All India Majlis-e-Ittehadul Muslimeen chief Asaduddin Owaisi on Wednesday raised suspicions that the government will use force against protestors at Delhi’s Shaheen Bagh after the Assembly elections in the city-state, reported ANI. Assembly elections in Delhi will be held on February 8, and the results will be declared on February 11.

Shaheen Bagh has emerged as a centre of protests against the Citizenship Amendment Act, and the proposed National Register of Citizens. Hundreds of women have been peacefully protesting at Shaheen Bagh since December 15, against the Citizenship Amendment Act. The Kalindi Kunj-Shaheen Bagh stretch in the Capital has been closed since December 15 after protesters occupied the road.

“Might be they will shoot them,” Owaisi told ANI over phone from Hyderabad. “They might turn Shaheen Bagh into Jallianwala Bagh. This might happen. A BJP minister gave a statement to ‘shoot a bullet’. The government must give an answer as [to] who is radicalising.” The Jallianwala Bagh massacre happened on April 13, 1919, in Amritsar when Punjab’s Lieutenant Governor Michael O’Dwyer ordered his men to open fire at unarmed civilians taking part in a peaceful protest.

Union minister Anurag Thakur had on Tuesday said the anti-Citizenship Amendment Act protest site in Shaheen Bagh would be cleared once the Bharatiya Janata Party comes to power after the February 8 Assembly elections. Last week, Thakur had been banned from campaigning for three days for leading the crowd at a rally in a chant urging that “traitors be shot”. “Desh ke gaddaron ko,” he had shouted, as the crowd responded, “goli maro saalon ko”. Since Thakur’s speech, three shooting incidents near protest sites in Delhi have been reported.

The Bharatiya Janata Party has attempted to portray the upcoming Delhi elections as a referendum on the ongoing protests, particularly at Shaheen Bagh. Prime Minister Narendra Modi and Union Home Minister Amit Shah, too, had hit out at the Shaheen Bagh protest. Modi had called the protests a “conspiracy”, where the real agenda is being obscured by using the tricolour and the Constitution as symbols.

Owaisi also spoke about the National Population Register and the proposed National Register of Citizens, and said the two moves reminded him of Hitler’s rule.

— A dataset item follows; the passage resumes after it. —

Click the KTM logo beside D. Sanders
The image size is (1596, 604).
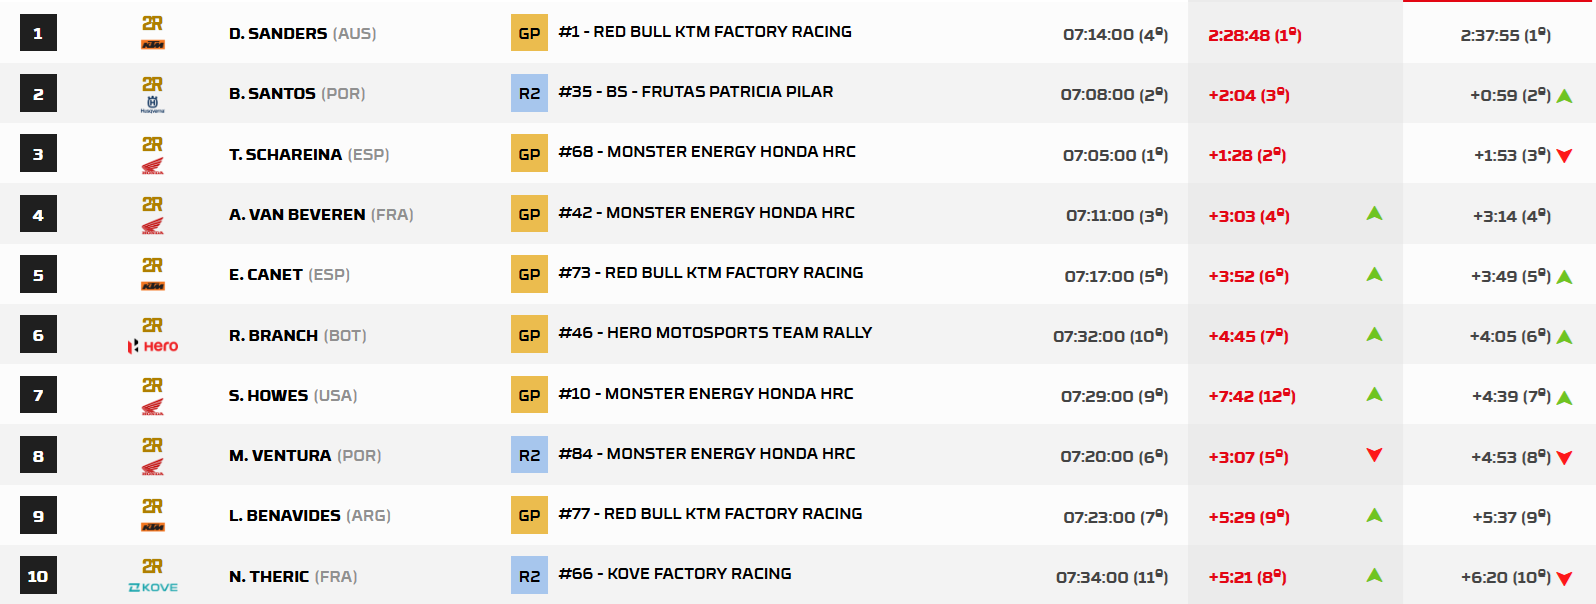[152, 45]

“The government must give a clear cut answer that till 2024 NRC will not be implemented,” said the AIMIM chief. “Why are they spending Rs 3,900 crore for NPR? I feel this way because I was a history student. Hitler during his reign conducted the census twice and after that, he pushed the Jews in a gas chamber. I don’t want our country [to] go in that way.”

The NRC is a proposed exercise to identify undocumented immigrants. However, its critics fear that the Citizenship Amendment Act, clubbed with the National Register of Citizens, will be misused to target Muslims since the Citizenship Act now has religion as a criterion. After protests began in December, Prime Minister Narendra Modi said there had been no discussions on nationwide NRC.

The National Population Register is a list of “usual residents”. “Usual residents” are those who have stayed at a place for six months or intend to stay there for the next six months.

As first reported by Scroll.in, the NPR is the first step to creating an all-India National Register of Citizens, which would identify undocumented migrants residing in India. This has led to scepticism from states ruled by parties that are not part of the National Democratic Alliance. Till now, West Bengal and Kerala have suspended all work related to the NPR, while five Congress-ruled states are mulling similar action.